There are several options; <dss:ClaimedIdentity>,
wss:UsernameToken w SSL when used with a Soap binding (other WSS
mechanisms would require technology that a typical DSS does not have
access to),  Basic Auth tunneled through SSL, SSL client auth,
perhaps even network address.

What a deployment uses, is probably covered by the service policy and
should not not be specified by the DSS Asynch profile.  However,
profiles derived from the Asynch profile could provide specifics
concerning authentication but that is another matter and was not what I
intended to address.

>Are there some comments on authorization / authentication in XKMS we can
>borrow, too ?

Similar to the above.

Regards,
Tommy

On 9/30/05, Andreas Kuehne <kuehne@klup.de> wrote:

Hi Tommy !


> > A notification mechanism isn't defined yet, but may be subject to
> following
> > versions of this profile.
>
> Hope its ok to take initiative ;)

Never mind, anyone elses effort is always welcome ;-)

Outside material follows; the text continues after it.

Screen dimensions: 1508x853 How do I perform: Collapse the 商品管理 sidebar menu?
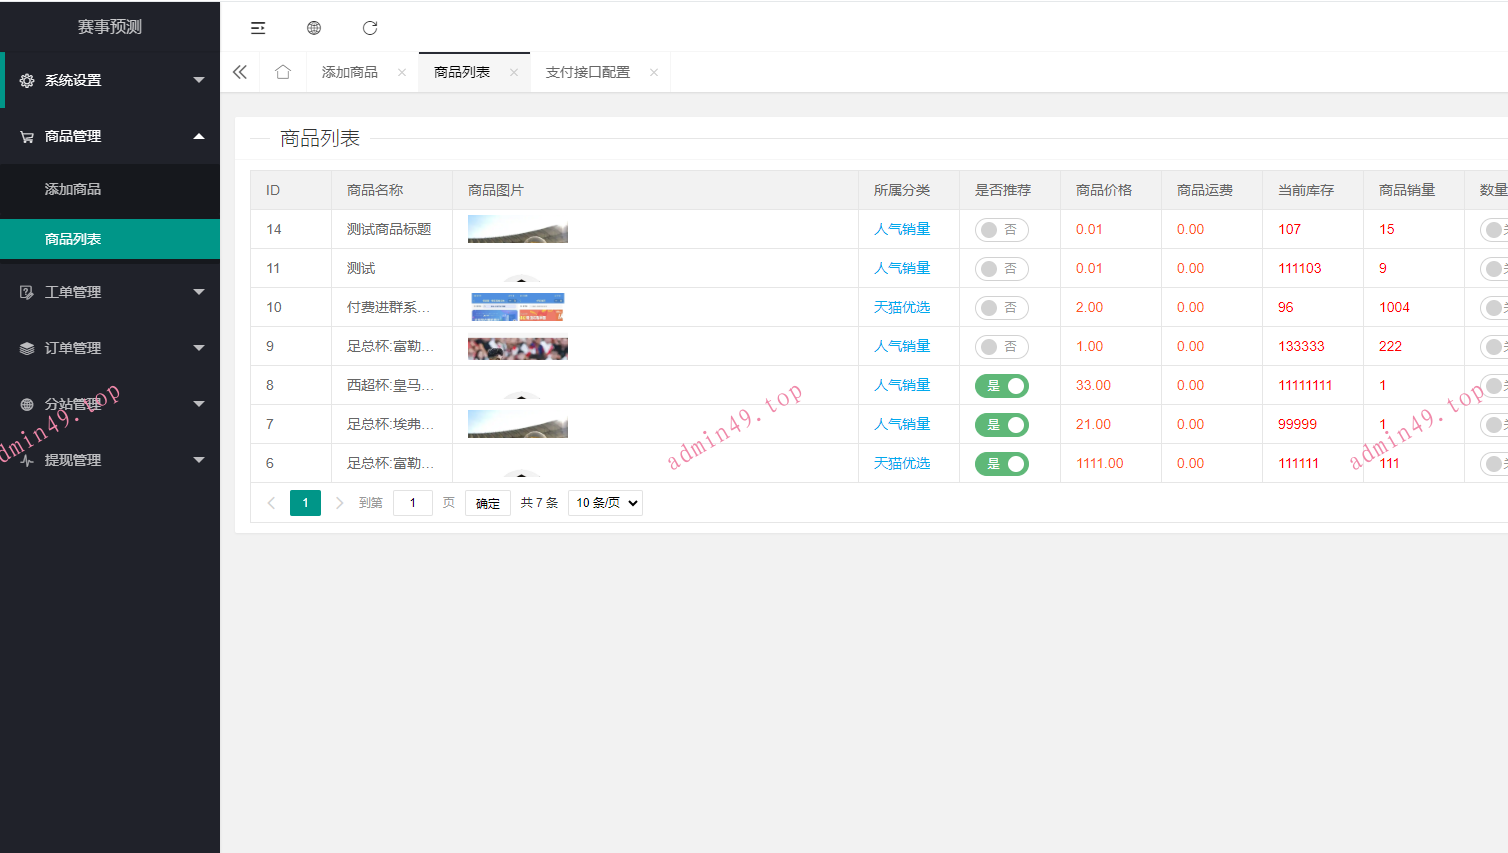click(x=110, y=136)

> When requesting asynchronous processing of Sign or Verify requests, it
> may in some situations be useful to, instead of polling the service for
> completion of processing, be notified of the termination of a Request.
>
We discussed the request of notification in the early days of DSS and
deferred this issue until the core is finished.  The main  concern was
that the server is forced to do external invocation that may be harmful.
E.g. it would be easy to misuse a Async server as an DDOS relay or to
use it for some kind of spam mailing. We decided to come back to this
functionality once there is more light in the area of authorization /
authentication .

> To this end, and continuing to borrow from XKMS, I am proposing the
> inclusion
> of an optional input in the asynchronous processing profile that would
> carry
> the required information.  The element should be advisory only; the
> service
> decides whether or not it will honor the request for notification.
>
> xmlns:async="urn:oasis:names:tc:dss:1.0:profiles:asynchronousprocessing:1.0"
>
> <!-- NotificationMethod -->
> <element name="NotificationMethod" type="async:NotificationMethodType"/>
> <complexType name="NotificationMethodType">
>   <attribute name="Protocol" type="anyURI" use="required"/>
>   <attribute name="Identifier" type="anyURI" use="required"/>
> </complexType>
> <!-- /NotificationMethod -->
>
> The Asynchronous profile can initially support a number of predefined
> notification
> protocol's.  The syntax of the Identifier is determined by the Protocol.
>
> Examples of Protocol/Identifier pairs.
>
> Notification by email: Protocol = "urn:ietf:rfc:822"  Identifier =
> valid e-mail address, starting with mailto:.
> Notification by http:  Protocol = "urn:ietf:rfc:2616" Identifier =
> valid URL, starting with http:.
>
> An associated optional output could potentially be defined and would
> carry an indication
> as to whether or not the service will honor the request for
> notifcation - this would be part
> of the Response to the initial request.
>
Yes, sounds good. I especially like the procedure if borrowing from XKMS !
Are there some comments on authorization / authentication in XKMS we can
borrow, too ?

Greetings
Andreas